* **Task**: Below are the records. List every line holding the word "agent".

[[ Information supplied open ]]

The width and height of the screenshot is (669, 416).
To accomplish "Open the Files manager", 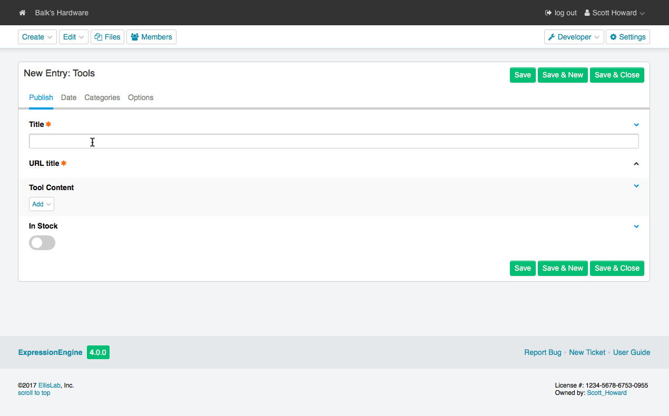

[[ Information supplied closed ]]
[[ Information supplied open ]]

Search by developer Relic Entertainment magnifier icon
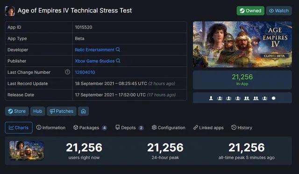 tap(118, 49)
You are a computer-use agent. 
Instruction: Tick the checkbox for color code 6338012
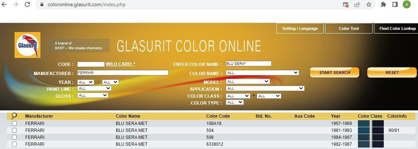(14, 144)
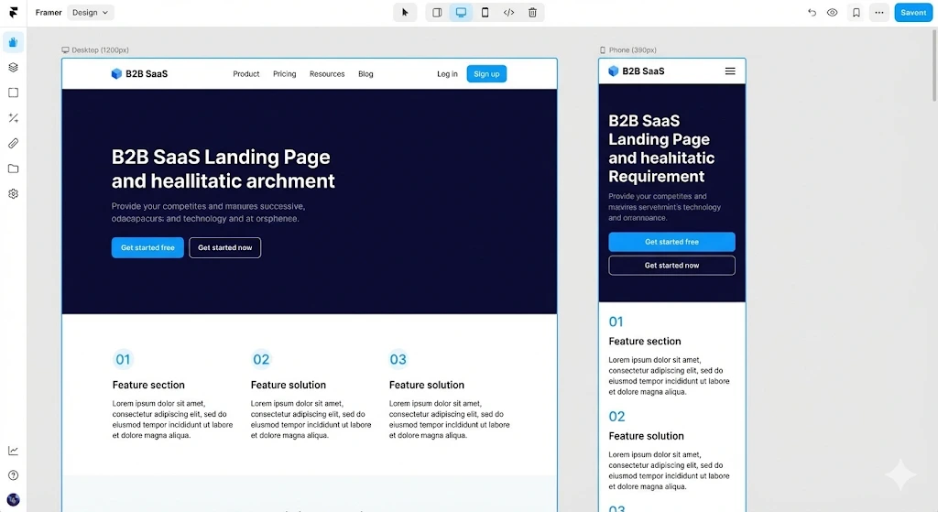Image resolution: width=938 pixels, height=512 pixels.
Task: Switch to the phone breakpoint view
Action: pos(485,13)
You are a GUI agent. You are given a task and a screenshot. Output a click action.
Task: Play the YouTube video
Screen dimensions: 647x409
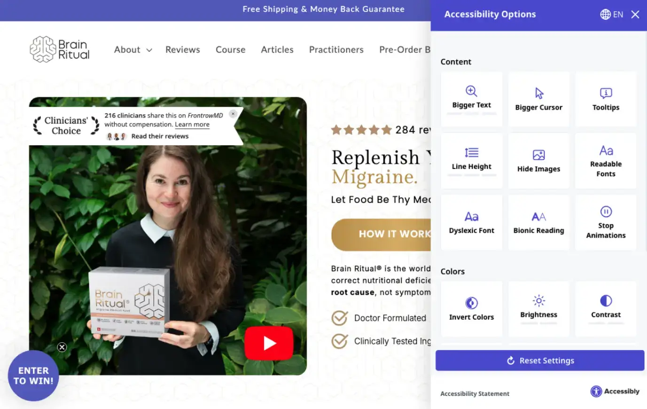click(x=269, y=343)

[[ Information supplied closed ]]

* **Answer to this task**:
You are a computer-use agent. 
You are a GUI agent. You are given a task and a screenshot. Output a click action.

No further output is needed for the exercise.